= AIM OF THE TASK =
Return only the line that contains "The image size is (1280, 720)." and each line after it, through the last line of the data below, copied exactly.

━━━━━ SOURCE RECORDS ━━━━━

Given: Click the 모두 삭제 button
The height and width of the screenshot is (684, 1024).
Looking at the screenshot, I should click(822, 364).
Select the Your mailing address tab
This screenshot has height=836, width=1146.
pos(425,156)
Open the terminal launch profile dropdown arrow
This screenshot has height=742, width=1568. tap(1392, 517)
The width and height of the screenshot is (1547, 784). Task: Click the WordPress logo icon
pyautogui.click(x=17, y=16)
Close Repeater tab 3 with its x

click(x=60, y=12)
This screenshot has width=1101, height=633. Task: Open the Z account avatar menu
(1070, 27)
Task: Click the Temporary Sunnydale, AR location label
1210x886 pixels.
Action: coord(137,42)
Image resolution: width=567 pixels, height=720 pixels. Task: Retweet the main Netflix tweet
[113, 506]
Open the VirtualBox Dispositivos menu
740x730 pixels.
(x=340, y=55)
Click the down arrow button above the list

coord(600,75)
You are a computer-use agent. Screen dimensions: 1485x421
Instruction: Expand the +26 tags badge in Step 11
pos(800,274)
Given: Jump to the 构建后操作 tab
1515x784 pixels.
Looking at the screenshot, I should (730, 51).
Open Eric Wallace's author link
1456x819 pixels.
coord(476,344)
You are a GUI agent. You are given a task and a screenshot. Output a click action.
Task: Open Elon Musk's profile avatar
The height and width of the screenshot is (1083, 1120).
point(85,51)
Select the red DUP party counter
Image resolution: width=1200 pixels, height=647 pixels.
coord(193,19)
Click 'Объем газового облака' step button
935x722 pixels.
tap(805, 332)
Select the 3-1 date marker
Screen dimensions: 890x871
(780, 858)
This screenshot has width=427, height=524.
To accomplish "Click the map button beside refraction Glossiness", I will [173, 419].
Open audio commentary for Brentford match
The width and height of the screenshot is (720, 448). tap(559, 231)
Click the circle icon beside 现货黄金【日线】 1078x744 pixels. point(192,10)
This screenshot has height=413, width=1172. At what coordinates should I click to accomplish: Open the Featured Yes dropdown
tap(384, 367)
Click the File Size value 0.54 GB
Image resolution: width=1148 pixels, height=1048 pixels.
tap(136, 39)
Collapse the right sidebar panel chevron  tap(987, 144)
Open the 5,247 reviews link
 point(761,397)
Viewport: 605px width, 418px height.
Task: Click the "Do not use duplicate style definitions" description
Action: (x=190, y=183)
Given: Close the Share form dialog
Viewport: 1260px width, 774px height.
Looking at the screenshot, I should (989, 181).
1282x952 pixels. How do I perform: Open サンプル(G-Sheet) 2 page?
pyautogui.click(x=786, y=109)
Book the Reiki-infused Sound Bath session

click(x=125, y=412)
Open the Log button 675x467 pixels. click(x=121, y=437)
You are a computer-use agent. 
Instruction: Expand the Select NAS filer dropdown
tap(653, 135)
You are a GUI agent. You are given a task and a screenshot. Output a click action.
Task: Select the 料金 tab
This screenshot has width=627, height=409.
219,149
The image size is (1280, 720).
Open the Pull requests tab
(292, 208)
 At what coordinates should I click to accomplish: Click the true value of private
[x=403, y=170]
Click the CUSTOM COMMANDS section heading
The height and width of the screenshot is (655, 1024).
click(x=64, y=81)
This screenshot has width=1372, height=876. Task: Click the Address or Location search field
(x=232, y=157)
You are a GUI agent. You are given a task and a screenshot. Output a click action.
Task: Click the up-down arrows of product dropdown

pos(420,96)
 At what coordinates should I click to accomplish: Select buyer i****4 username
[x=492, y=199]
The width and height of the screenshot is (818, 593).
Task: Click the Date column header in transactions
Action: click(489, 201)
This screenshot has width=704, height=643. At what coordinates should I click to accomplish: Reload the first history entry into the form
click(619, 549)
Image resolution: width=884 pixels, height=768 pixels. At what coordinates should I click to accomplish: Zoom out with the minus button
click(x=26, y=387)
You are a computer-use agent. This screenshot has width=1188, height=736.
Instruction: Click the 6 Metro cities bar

━━━━━

= RESPONSE TO THIS EXERCISE =
The image size is (1280, 720).
Open the Pull requests tab
(292, 208)
 At what coordinates should I click to accomplish: Click the true value of private
[x=403, y=170]
Click the CUSTOM COMMANDS section heading
The height and width of the screenshot is (655, 1024).
click(x=64, y=81)
This screenshot has width=1372, height=876. Task: Click the Address or Location search field
(x=232, y=157)
You are a GUI agent. You are given a task and a screenshot. Output a click action.
Task: Click the up-down arrows of product dropdown

pos(420,96)
 At what coordinates should I click to accomplish: Select buyer i****4 username
[x=492, y=199]
The width and height of the screenshot is (818, 593).
Task: Click the Date column header in transactions
Action: click(489, 201)
This screenshot has width=704, height=643. At what coordinates should I click to accomplish: Reload the first history entry into the form
click(619, 549)
Image resolution: width=884 pixels, height=768 pixels. At what coordinates should I click to accomplish: Zoom out with the minus button
click(x=26, y=387)
You are a computer-use agent. This screenshot has width=1188, height=736.
Instruction: Click the 6 Metro cities bar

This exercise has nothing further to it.